One of the purest mysteries in public policy these days is that while there’s a clarion call from every class of political leadership to do something about sea-level trends, one sees only a bare occasional mention about the rising tide of red ink that impacts our future in ways most people will find to be a lot more threatening.
Paul Volcker, former chairman of the Federal Reserve Board, and former Commerce Secretary Pete Peterson – who together represent 179 years of combined experience – tried again this week to break through the public consciousness about the likely impact of adding another $1 trillion of public obligations to our load, as we have done every year since 2009. They point out that neither of the two candidates for the White House have offered plans that would help much, particularly if interest rates normalize. And so, it must once again be up to the states to show the way toward responsibility.
Ever ready to demonstrate interest in the sorts of pressing issues the presidential campaigns ignore, the American Legislative Exchange Council released a study last week finding that state public pensions have nearly $5.6 trillion in unfunded liabilities. The findings are based on a methodology that assumes a risk-free rate of return of 2.344 percent, rather than the simple, unweighted discount rate of 7.37 percent, which ALEC found to be the completely unrealistic average of the roughly 280 state plans they analyzed. According to ALEC, more than 70 percent of the cost of state pension benefits currently are financed out of investment earnings.
The $5.59 trillion in unfunded liabilities were $900 billion more than were found in the 2014 State Budget Solutions report. With an average funding level of 35 percent across the states, the price tag for unfunded pension liabilities is now $17,427 for every man, woman and child in the United States, according to the authors.

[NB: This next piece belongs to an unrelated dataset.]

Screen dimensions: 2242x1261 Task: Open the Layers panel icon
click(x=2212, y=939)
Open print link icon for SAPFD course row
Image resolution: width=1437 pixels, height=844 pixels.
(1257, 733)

There will be substantial quibbling over the findings, because ALEC used a rate based on a hypothetical “15-year” Treasury bond, derived from an average of the coupons paid on the 10- and 20-year instruments between March 2015 and March 2016. The numbers are, nonetheless, staggering. The per-capita deficit listed for Ohio was the second largest in the country, behind only Alaska, which is suffering from low oil prices. There are $28,538 of public-pension obligations to state and local employees for every person who currently lives in Ohio.
There were several bipartisan reforms that became effective in 2013. These gradually increased contribution levels for Ohio’s teachers, firefighters and police; raised retirement ages for many state employees; re-engineered cost-of-living increases; and mitigated the effects of “spiking” and other common pension practices that have come to be regarded as abuses. Although described by the then-Senate president as “unpopular,” the bills all passed the Ohio Senate unanimously and garnered only a single “nay” vote in the House.
The deficit Ohio faces in funding its obligations to public employees represents the sum of current promises to them. Unlike some states, cities and counties, Ohio has the authority to change the amount of any public pension up until the first pension check is drawn; there is no right, constitutional or otherwise, to retirement health benefits at all. This is particularly important, as health care is expected to make up about 70 percent of the growth in entitlement programs over the next few years.
The concerns flagged by ALEC thus aren’t as much a danger to future Ohio taxpayers as they are to those in other states. We will pay less than promised on pensions and retirement health care if the state ultimately can’t afford those liabilities. We will not be obligated to reach further into our wallets to cover benefits to state workers.
We should avoid promising what we can’t deliver in the first place, and not end up fighting about promises on which many people have planned their lives.